# [EXERCISE]
Would you repeat the whole listing exactly?

# [RECORDS SUPPLIED]

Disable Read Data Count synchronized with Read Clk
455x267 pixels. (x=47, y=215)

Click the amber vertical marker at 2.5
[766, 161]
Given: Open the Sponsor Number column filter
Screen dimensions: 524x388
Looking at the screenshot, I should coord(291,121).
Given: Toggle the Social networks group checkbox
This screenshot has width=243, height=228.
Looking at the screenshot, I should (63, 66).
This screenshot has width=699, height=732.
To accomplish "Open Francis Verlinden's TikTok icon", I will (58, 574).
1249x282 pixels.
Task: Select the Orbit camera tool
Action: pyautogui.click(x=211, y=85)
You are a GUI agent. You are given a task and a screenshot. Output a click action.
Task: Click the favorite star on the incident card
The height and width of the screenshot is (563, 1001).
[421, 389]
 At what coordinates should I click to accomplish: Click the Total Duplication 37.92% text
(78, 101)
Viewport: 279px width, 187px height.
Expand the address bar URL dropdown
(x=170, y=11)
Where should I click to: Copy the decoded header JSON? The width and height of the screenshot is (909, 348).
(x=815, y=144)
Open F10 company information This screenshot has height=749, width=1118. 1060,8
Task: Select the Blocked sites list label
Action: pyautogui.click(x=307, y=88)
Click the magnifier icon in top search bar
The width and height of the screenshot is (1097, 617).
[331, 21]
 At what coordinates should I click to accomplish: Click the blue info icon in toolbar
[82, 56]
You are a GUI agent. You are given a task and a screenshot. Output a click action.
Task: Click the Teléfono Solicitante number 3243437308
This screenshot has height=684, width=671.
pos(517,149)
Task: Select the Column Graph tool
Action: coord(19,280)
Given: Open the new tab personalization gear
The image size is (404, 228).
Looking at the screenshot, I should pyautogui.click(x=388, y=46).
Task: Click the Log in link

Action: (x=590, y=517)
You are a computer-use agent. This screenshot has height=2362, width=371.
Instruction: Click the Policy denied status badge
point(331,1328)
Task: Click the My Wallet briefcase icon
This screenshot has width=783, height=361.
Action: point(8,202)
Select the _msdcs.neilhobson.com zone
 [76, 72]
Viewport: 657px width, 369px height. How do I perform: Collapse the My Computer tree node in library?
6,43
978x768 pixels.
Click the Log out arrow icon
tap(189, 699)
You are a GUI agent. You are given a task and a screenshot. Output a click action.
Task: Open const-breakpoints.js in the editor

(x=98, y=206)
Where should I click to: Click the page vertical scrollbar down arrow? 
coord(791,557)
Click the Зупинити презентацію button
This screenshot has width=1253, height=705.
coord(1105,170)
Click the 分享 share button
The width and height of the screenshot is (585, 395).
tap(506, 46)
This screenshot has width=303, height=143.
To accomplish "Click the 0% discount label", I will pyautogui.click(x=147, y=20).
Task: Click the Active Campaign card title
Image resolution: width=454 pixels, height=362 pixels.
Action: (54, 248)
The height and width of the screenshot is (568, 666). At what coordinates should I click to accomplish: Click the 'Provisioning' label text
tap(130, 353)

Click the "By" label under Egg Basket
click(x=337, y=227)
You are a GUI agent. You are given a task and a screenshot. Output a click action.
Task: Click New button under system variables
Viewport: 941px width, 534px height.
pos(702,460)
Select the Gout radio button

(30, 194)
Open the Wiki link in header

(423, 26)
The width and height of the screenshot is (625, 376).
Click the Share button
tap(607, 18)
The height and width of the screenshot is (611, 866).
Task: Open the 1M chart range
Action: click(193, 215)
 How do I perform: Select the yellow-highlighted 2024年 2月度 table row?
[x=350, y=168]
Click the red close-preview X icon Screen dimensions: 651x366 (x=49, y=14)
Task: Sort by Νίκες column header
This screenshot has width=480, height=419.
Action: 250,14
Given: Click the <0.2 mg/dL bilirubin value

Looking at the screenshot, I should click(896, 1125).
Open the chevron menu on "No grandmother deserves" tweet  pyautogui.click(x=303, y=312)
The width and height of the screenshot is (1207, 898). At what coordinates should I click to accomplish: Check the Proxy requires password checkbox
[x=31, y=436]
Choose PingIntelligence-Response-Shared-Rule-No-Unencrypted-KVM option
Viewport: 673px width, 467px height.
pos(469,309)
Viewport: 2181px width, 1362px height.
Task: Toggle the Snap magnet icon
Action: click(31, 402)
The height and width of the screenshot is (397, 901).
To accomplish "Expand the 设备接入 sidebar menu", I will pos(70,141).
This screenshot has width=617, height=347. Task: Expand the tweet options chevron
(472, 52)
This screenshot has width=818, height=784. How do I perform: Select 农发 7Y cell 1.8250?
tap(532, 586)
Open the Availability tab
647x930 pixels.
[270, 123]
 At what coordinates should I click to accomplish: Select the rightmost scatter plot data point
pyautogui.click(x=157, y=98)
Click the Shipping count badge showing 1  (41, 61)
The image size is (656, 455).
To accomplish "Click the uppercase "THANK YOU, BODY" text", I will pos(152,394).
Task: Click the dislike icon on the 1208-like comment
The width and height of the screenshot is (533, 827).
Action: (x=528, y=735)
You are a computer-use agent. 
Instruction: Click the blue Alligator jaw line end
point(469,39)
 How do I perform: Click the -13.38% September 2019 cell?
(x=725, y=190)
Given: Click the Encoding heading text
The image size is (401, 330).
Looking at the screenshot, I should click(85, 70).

# [EXPECTED ANSWER]
Disable Read Data Count synchronized with Read Clk
455x267 pixels. (x=47, y=215)

Click the amber vertical marker at 2.5
[766, 161]
Given: Open the Sponsor Number column filter
Screen dimensions: 524x388
Looking at the screenshot, I should coord(291,121).
Given: Toggle the Social networks group checkbox
This screenshot has width=243, height=228.
Looking at the screenshot, I should (63, 66).
This screenshot has width=699, height=732.
To accomplish "Open Francis Verlinden's TikTok icon", I will (58, 574).
1249x282 pixels.
Task: Select the Orbit camera tool
Action: pyautogui.click(x=211, y=85)
You are a GUI agent. You are given a task and a screenshot. Output a click action.
Task: Click the favorite star on the incident card
The height and width of the screenshot is (563, 1001).
[421, 389]
 At what coordinates should I click to accomplish: Click the Total Duplication 37.92% text
(78, 101)
Viewport: 279px width, 187px height.
Expand the address bar URL dropdown
(x=170, y=11)
Where should I click to: Copy the decoded header JSON? The width and height of the screenshot is (909, 348).
(x=815, y=144)
Open F10 company information This screenshot has height=749, width=1118. 1060,8
Task: Select the Blocked sites list label
Action: pyautogui.click(x=307, y=88)
Click the magnifier icon in top search bar
The width and height of the screenshot is (1097, 617).
[331, 21]
 At what coordinates should I click to accomplish: Click the blue info icon in toolbar
[82, 56]
You are a GUI agent. You are given a task and a screenshot. Output a click action.
Task: Click the Teléfono Solicitante number 3243437308
This screenshot has height=684, width=671.
pos(517,149)
Task: Select the Column Graph tool
Action: coord(19,280)
Given: Open the new tab personalization gear
The image size is (404, 228).
Looking at the screenshot, I should pyautogui.click(x=388, y=46).
Task: Click the Log in link

Action: (x=590, y=517)
You are a computer-use agent. This screenshot has height=2362, width=371.
Instruction: Click the Policy denied status badge
point(331,1328)
Task: Click the My Wallet briefcase icon
This screenshot has width=783, height=361.
Action: point(8,202)
Select the _msdcs.neilhobson.com zone
 [76, 72]
Viewport: 657px width, 369px height. How do I perform: Collapse the My Computer tree node in library?
6,43
978x768 pixels.
Click the Log out arrow icon
tap(189, 699)
You are a GUI agent. You are given a task and a screenshot. Output a click action.
Task: Open const-breakpoints.js in the editor

(x=98, y=206)
Where should I click to: Click the page vertical scrollbar down arrow? 
coord(791,557)
Click the Зупинити презентацію button
This screenshot has width=1253, height=705.
coord(1105,170)
Click the 分享 share button
The width and height of the screenshot is (585, 395).
tap(506, 46)
This screenshot has width=303, height=143.
To accomplish "Click the 0% discount label", I will pyautogui.click(x=147, y=20).
Task: Click the Active Campaign card title
Image resolution: width=454 pixels, height=362 pixels.
Action: (54, 248)
The height and width of the screenshot is (568, 666). At what coordinates should I click to accomplish: Click the 'Provisioning' label text
tap(130, 353)

Click the "By" label under Egg Basket
click(x=337, y=227)
You are a GUI agent. You are given a task and a screenshot. Output a click action.
Task: Click New button under system variables
Viewport: 941px width, 534px height.
pos(702,460)
Select the Gout radio button

(30, 194)
Open the Wiki link in header

(423, 26)
The width and height of the screenshot is (625, 376).
Click the Share button
tap(607, 18)
The height and width of the screenshot is (611, 866).
Task: Open the 1M chart range
Action: click(193, 215)
 How do I perform: Select the yellow-highlighted 2024年 2月度 table row?
[x=350, y=168]
Click the red close-preview X icon Screen dimensions: 651x366 (x=49, y=14)
Task: Sort by Νίκες column header
This screenshot has width=480, height=419.
Action: 250,14
Given: Click the <0.2 mg/dL bilirubin value

Looking at the screenshot, I should click(896, 1125).
Open the chevron menu on "No grandmother deserves" tweet  pyautogui.click(x=303, y=312)
The width and height of the screenshot is (1207, 898). At what coordinates should I click to accomplish: Check the Proxy requires password checkbox
[x=31, y=436]
Choose PingIntelligence-Response-Shared-Rule-No-Unencrypted-KVM option
Viewport: 673px width, 467px height.
pos(469,309)
Viewport: 2181px width, 1362px height.
Task: Toggle the Snap magnet icon
Action: click(31, 402)
The height and width of the screenshot is (397, 901).
To accomplish "Expand the 设备接入 sidebar menu", I will pos(70,141).
This screenshot has width=617, height=347. Task: Expand the tweet options chevron
(472, 52)
This screenshot has width=818, height=784. How do I perform: Select 农发 7Y cell 1.8250?
tap(532, 586)
Open the Availability tab
647x930 pixels.
[270, 123]
 At what coordinates should I click to accomplish: Select the rightmost scatter plot data point
pyautogui.click(x=157, y=98)
Click the Shipping count badge showing 1  (41, 61)
The image size is (656, 455).
To accomplish "Click the uppercase "THANK YOU, BODY" text", I will pos(152,394).
Task: Click the dislike icon on the 1208-like comment
The width and height of the screenshot is (533, 827).
Action: (x=528, y=735)
You are a computer-use agent. 
Instruction: Click the blue Alligator jaw line end
point(469,39)
 How do I perform: Click the -13.38% September 2019 cell?
(x=725, y=190)
Given: Click the Encoding heading text
The image size is (401, 330).
Looking at the screenshot, I should click(85, 70).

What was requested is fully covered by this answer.